Ok... tudo isso parece bem ruim, eu sei. Deveria ser proibido juntar essas 3 palavras numa doença só. Mal terminei a primeira página e já há meia dúzia de palavras que me assustam. Contudo, há aspectos positivos no universo das doenças, algo difícil de aceitar num primeiro momento.

Em primeiro lugar, é preciso entender que o diagnóstico de uma doença não é algo necessariamente negativo. Tá... não é legal... eu sei... mas sem um diagnóstico, por melhor ou pior que seja, as chances de combater uma enfermidade seriam bastante reduzidas. Aceitar uma enfermidade não é fácil, mas desconhecê-la é muito pior e muito mais arriscado.

Em segundo lugar, a ideia de morte nos coloca em contato com aquilo que é prioridade em nossas vidas. Obviamente, todos nós conhecemos nossas prioridades e planos, mas vivemos como se houvesse um longo futuro para realizá-los. Se temos algo como prioridade e adiamos sua realização, então pressupomos que o futuro está garantido. Pode ser que não esteja.
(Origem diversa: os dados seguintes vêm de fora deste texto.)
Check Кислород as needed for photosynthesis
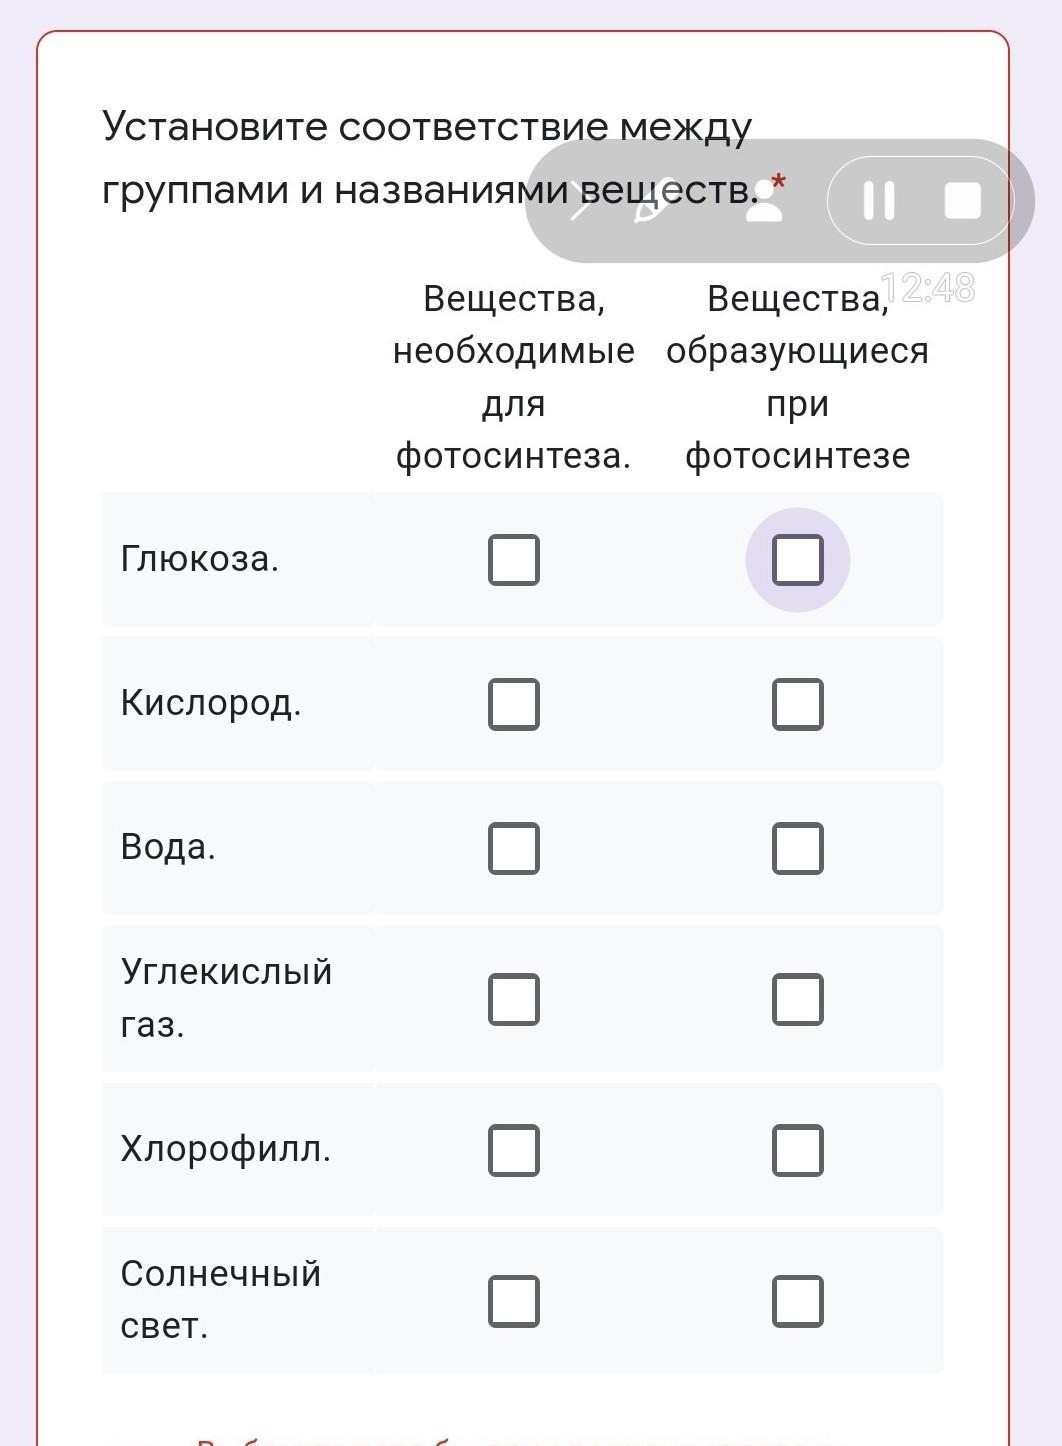 tap(514, 704)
"Vida Súbita" pretende ser uma série de textos sobre nossa condição de seres do "ontem, hoje e agora". Isso não significa negar a esperança que cada um tem de futuro, mas estimular pessoas a trazerem suas prioridades para o momento presente.

Não tenho o objetivo de escrever sobre auto-ajuda, sobre como realizar hoje tudo aquilo que alguém sonha em vida. Não sou candidato a guru. A ideia principal é usar minha atual condição de vida para refletir sobre tensões e superações comuns a todos nós.
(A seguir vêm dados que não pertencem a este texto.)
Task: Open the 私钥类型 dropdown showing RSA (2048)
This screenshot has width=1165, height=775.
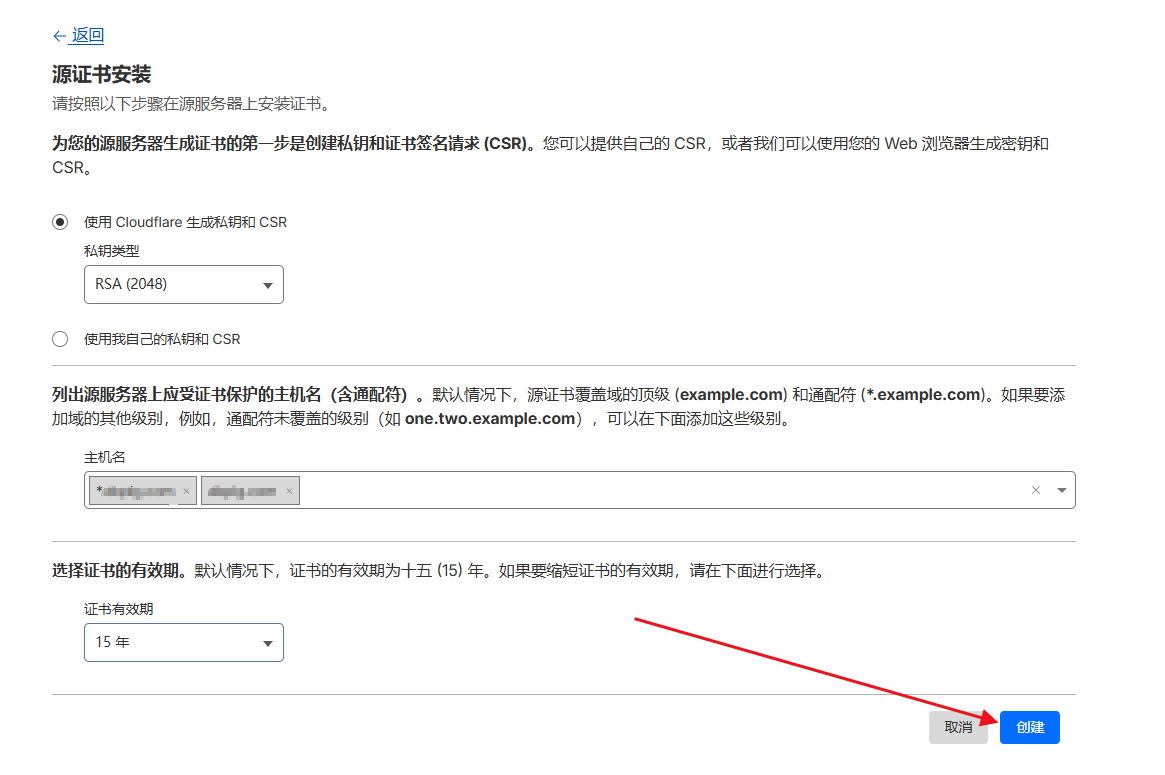Action: (183, 285)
Aqui também serão registradas histórias de pessoas que enfrentam ou enfrentaram seus próprios desafios de vida. A ideia é criar um espaço para compartilhar histórias de superação ou mesmo de não-superação. Será um registro sobre a forma como lidamos com algo que, um dia, a ciência promete vencer: o drama da doença e de nossa própria morte.